Now they've brought in another crazy solution: Triple SLI, or 3 Way SLI.
What you need for SLI, according to Nvidia is:
3-way NVIDIA SLI-Ready GPUs:
NVIDIA GeForce 8800 Ultra
NVIDIA GeForce 8800 GTX

3-way NVIDIA SLI-Ready MCPs:
NVIDIA nForce 780i SLI for INTEL
NVIDIA nForce 680i SLI for INTEL

3-way NVIDIA SLI-Ready Power Supplies:
Please visit the SLI Zone Certified SLI-ready Power Supply website and choose a power supply model from the section For “Three GeForce 8800 Ultra or GeForce 8800 GTX.”

3-way NVIDIA SLI Cases:
Please visit the Please visit the SLI Zone Certified SLI-ready Cases website and choose a cases from the section For “Three GeForce 8800 Ultra or GeForce 8800 GTX.”

3-way NVIDIA SLI Connector:
3-way SLI requires a unique SLI connector in order to operate properly. These connectors may not have been included with your previous purchase of SLI-ready components or PCs. PCs specifically sold as 3-way SLI PCs will have this connector included and preinstalled.
SLI...so what is it?
SLI stands for Scaleable Link Interface is the marketing name for a way of using two or more graphics processors in parallel. Using both the PCI Express bus and the proprietary SLI connector made by Nvidia, the graphics cards communicate using dedicated scaling logic in each GPU. Load balancing, pixel and display data are passed between each GPU over the PCI-e and SLI connector; basically the two cards share the workload.
SLI isn't perfrect, but it is improving as Nvidia revise and re-work their drivers and algorithms to get the best out of SLI. Most situations where SLI is supported see a 1.5-1.9x increase in performance, although unsupported games do not see any at all, some even having a loss in performance.
There are three different rendering or balancing modes for Tri SLI, below is an excerp from WikiPedia with the details:
* Split Frame Rendering (SFR), the first rendering method. This analyzes the rendered image in order to split the workload 50/50 between the two GPUs. To do this, the frame is split horizontally in varying ratios depending on geometry. For example, in a scene where the top half of the frame is mostly empty sky, the dividing line will lower, balancing geometry workload between the two GPUs. This method does not scale geometry or work as well as AFR, however.

* Alternate Frame Rendering (AFR), the second rendering method. Here, each GPU renders entire frames in sequence – one GPU processes even frames, and the second processes odd frames, one after the other. When the slave card finishes work on a frame (or part of a frame) the results are sent via the SLI bridge to the master card, which then outputs the completed frames. Ideally, this would result in the rendering time being cut in half, and thus performance from the video cards would double. In their advertising, NVIDIA claims up to 1.9x the performance of one card with the dual-card setup.

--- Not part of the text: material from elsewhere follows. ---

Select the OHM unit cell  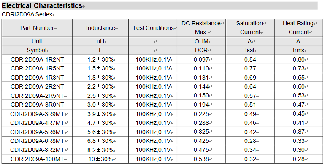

* SLI Antialiasing. This is a standalone rendering mode that offers up to double the antialiasing performance by splitting the antialiasing workload between the two graphics cards, offering superior image quality. One GPU performs an antialiasing pattern which is slightly offset to the usual pattern (for example, slightly up and to the right), and the second GPU uses a pattern offset by an equal amount in the opposite direction (down and to the left). Compositing both the results gives higher image quality than is normally possible. This mode is not intended for higher frame rates, and can actually lower performance, but is instead intended for games which are not GPU-bound, offering a clearer image in place of better performance. When enabled, SLI Antialiasing offers advanced antialiasing options: SLI 8X, SLI 16X, and SLI 32x (8800-series only). A Quad SLI system is capable of up to SLI 64X antialiasing.

Note that Tri SLI generally tends to use 3 GPU AF rendering and this certainly has the biggest performance benefit.
Triple SLI
Triple SLI works on the same precept as SLI, with 3 cards sharing the load. Unfortunately for the masses who went out and bought the excellent 8800 GT or 8800 GTS, Triple SLI supports only the 8800 GTX or the 8800 Ultra meaning that those without those expensive top-end GPU's will not see the benefit of Tri-SLI.
What do we have here then?
XFX have kindly sent us three of their top-end  8800 Ultra's to perform the review, along with their 780i SLI motherboard we reviewed previously.
SLI boxes
XFX 780i SLI
Oh, and not forgetting the larger one of the two connectors in this picture:
SLI bridge
We'll take a brief look at whats inside those rather large boxes, then get into the benchmarks!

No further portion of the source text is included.